__PROBLEM SET__.
A. According to the blog post, what song does the writer call a personal favorite among the Manfred Mann recordings?
B. Write out the blog post again, starting at the words "But in the midst" and stopping after "that's another topic.", with "relaxed" put in place of "cool".

Thursday, August 25, 2005

I Just Got Out My Little Red Book

Part of the fall-out from taking a Beatles' class last spring was the accumulation of vast amounts of 1960s music that I have barely listened to since. Amongst this are a couple of CDs that I found at Collector's Choice music store reissuing Manfred Mann's first four U.S. LP releases.

I finally gave myself a little time today and listened to them properly.

Anf what gems they were. Admittedly, I am an absolute sucker for early/mid 1960s British R&B (Rolling Stones, Them, Yardbirds, Pretty Things etc.), so these hit the spot as well as anything but what impressed me is the drive and power of this oft-regarded pop band. The usual suspects appear - "Hoochie Coochie Man", "Smokestack Lightnin'" etc. - but they are performed with a fire and verve which belies the more commercial (but still satisfying) public image of the band ("Pretty Flamingo", "Do-Wah-Diddy" etc.).

Paul Jones is an excellent R&B belter, easily as impressive as Jagger of the period, and the band plays with a smooth sophistication behind him. A personal favorite - "I'm Your Kingpin".

But in the midst of all this up popped an unexpected song - "My Little Red Book", a prime slab of Burt Bacharach songcraft. Unexpected because I know this song from Love's garage/punk rendition that elevates the hurt & 'mistreated' guy protagonist to near-paranoid levels. Manfred Mann's version is much more cool but equally valid. Very fun to hear, and another reminder of Bacharach's skill. No wonder he appears on the cover of the best Oasis album "Definitely Maybe". But that's another topic.

Smile

Had the good fortune to catch Brian Wilson on his 'Smile' tour at the Orpheum Theater last night. The highlight was a complete rendition of the recently completed album, finally finished after all these years after 1967.

It was a flawless performance by an extremely accomplished band. The only missing element was the unique voices of the Beach Boys in their younger days. Brian's voice is that of an old man, gruff and limited in range. The other singers in the group cover the gaps here, and do it perfectly satisfactorily if a trifle anonimously. But one cannot remake the past, and the greatest thing about this tour and the album released in 2004 is that this wonderful music is here at last, put together as it should be.

Just what effect this album would have had if released in 1967 as planned is hard to say. It's whimsical, often very funny - and really does make you smile - as well as inventive and powerfully poignant with songs such as "Surf's Up", "Child Is Father To The Man", "Wonderful" and "Cabin Essence".

__STORED DATA__.
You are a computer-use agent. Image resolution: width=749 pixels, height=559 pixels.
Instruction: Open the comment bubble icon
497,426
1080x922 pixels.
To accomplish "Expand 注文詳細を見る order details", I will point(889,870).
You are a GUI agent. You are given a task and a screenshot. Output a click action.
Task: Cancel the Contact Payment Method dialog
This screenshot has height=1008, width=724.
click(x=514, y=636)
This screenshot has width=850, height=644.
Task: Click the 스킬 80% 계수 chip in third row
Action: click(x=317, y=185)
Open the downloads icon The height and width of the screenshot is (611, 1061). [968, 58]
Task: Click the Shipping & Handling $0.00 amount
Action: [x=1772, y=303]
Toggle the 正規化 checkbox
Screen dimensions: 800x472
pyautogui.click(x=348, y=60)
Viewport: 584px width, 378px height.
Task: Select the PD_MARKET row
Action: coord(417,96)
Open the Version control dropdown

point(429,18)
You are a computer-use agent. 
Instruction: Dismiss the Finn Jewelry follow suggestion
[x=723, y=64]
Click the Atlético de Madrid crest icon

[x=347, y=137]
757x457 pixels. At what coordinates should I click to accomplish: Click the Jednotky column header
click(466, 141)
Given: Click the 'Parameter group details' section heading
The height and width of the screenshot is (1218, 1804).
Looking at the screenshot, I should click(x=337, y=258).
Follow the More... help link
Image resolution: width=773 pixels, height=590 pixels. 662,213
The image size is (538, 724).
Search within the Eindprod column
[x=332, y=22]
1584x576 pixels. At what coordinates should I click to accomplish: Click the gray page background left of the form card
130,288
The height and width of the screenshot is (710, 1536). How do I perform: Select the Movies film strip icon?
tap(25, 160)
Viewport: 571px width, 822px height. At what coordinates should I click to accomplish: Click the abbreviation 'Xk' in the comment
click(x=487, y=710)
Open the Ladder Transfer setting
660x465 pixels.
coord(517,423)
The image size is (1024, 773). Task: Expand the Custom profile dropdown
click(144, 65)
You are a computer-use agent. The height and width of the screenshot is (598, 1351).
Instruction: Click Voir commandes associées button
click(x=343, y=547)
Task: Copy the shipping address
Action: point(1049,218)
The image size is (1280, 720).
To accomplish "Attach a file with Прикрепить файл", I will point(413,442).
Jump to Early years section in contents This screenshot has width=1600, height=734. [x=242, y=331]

__IN RESPONSE__.
A. "I'm Your Kingpin"

B.
But in the midst of all this up popped an unexpected song - "My Little Red Book", a prime slab of Burt Bacharach songcraft. Unexpected because I know this song from Love's garage/punk rendition that elevates the hurt & 'mistreated' guy protagonist to near-paranoid levels. Manfred Mann's version is much more relaxed but equally valid. Very fun to hear, and another reminder of Bacharach's skill. No wonder he appears on the cover of the best Oasis album "Definitely Maybe". But that's another topic.